Using the data that follows, return exactly the lines from the one that contains "Sesh by The Boston Calendar (234, 1503)" through the one that contains "18 (319, 256)", ends included.

-------- Records supplied

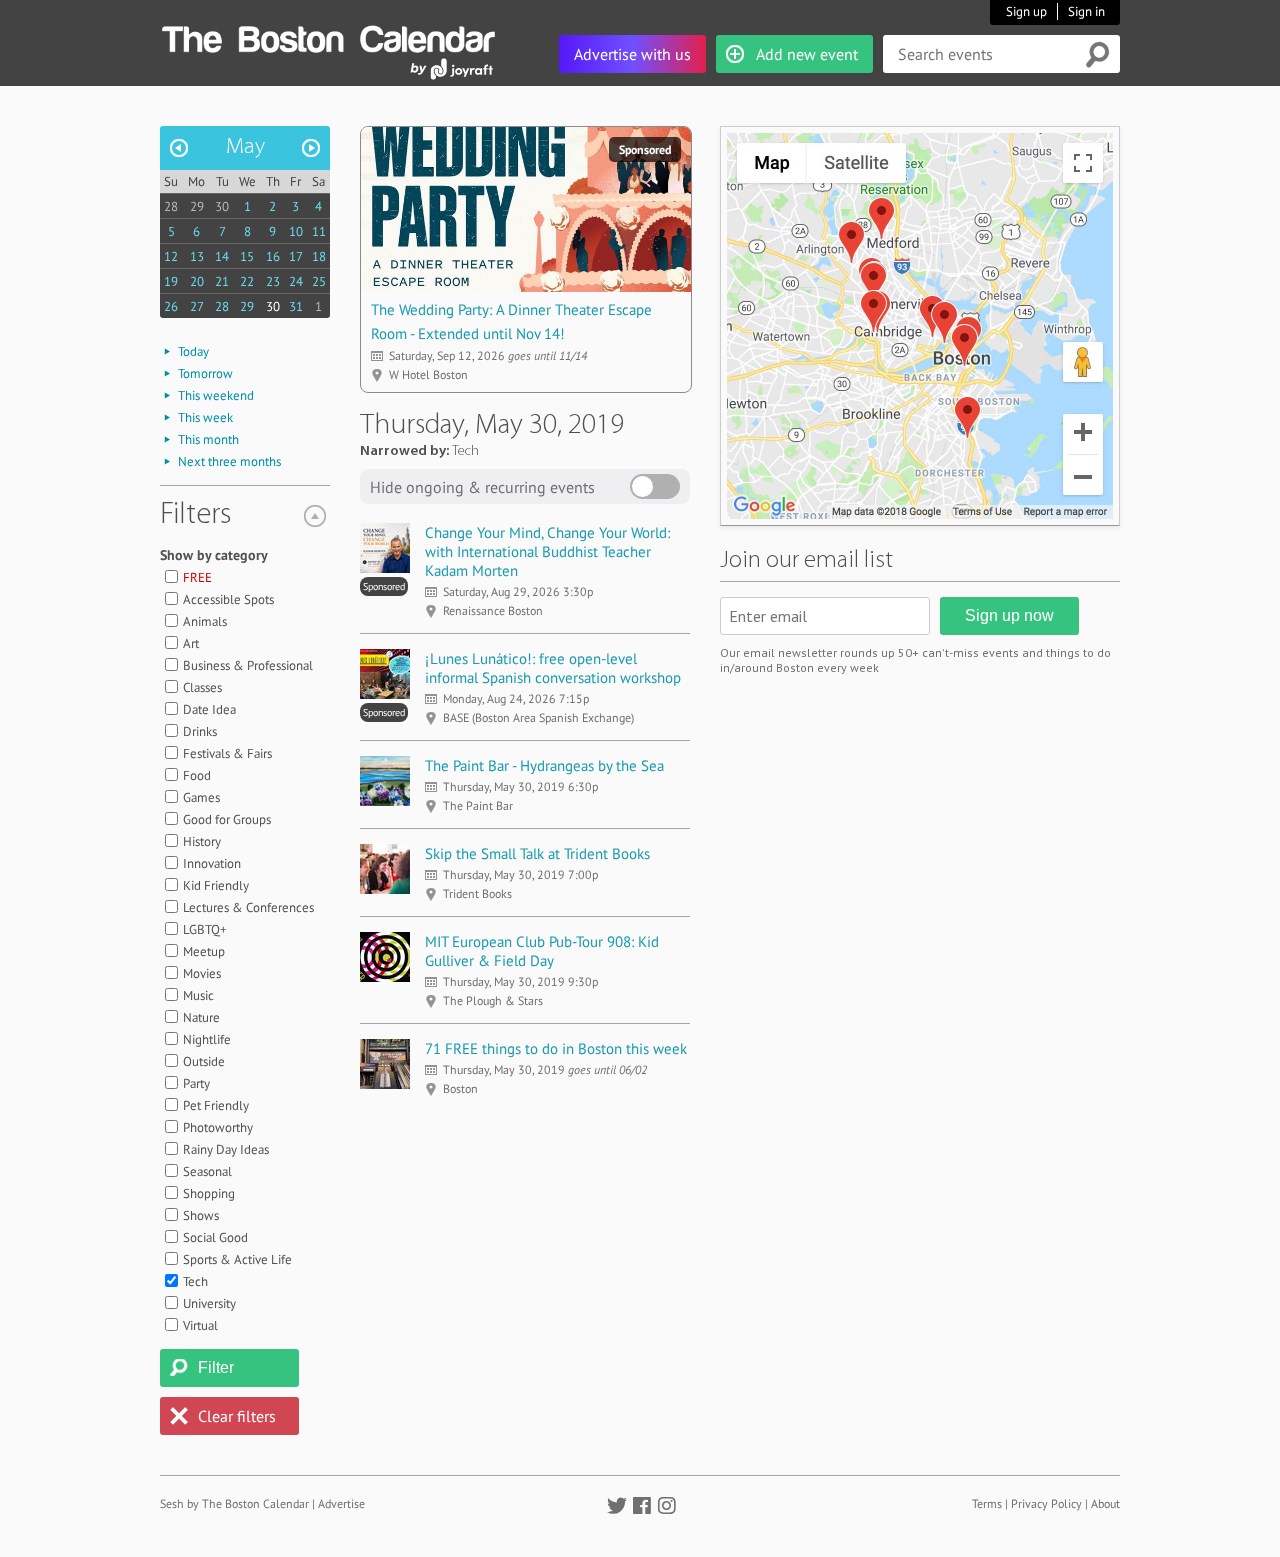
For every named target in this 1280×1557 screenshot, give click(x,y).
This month (208, 439)
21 (222, 281)
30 (222, 206)
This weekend (216, 395)
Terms (987, 1503)
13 (197, 256)
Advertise (341, 1503)
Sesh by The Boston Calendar (234, 1503)
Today (193, 351)
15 (247, 256)
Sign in (1086, 11)
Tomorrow (205, 373)
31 (296, 306)
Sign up (1026, 11)
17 (296, 256)
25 (319, 281)
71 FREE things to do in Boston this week (556, 1048)
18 (319, 256)
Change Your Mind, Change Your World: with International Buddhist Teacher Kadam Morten (547, 551)
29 (197, 206)
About (1105, 1503)
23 (273, 281)
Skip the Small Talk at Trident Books (537, 853)
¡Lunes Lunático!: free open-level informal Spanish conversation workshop (553, 668)
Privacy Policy (1046, 1503)
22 (247, 281)
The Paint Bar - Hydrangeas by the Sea (544, 765)
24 (296, 281)
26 (171, 306)
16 (273, 256)
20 (197, 281)
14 (222, 256)
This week (205, 417)
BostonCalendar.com (328, 36)
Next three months (229, 461)
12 (171, 256)
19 (171, 281)
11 (319, 231)
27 (197, 306)
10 (296, 231)
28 (171, 206)
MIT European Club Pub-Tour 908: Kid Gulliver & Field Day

----------------

**Your response:**
Sesh by The Boston Calendar (234, 1503)
Today (193, 351)
15 (247, 256)
Sign in (1086, 11)
Tomorrow (205, 373)
31 (296, 306)
Sign up (1026, 11)
17 (296, 256)
25 (319, 281)
71 FREE things to do in Boston this week (556, 1048)
18 (319, 256)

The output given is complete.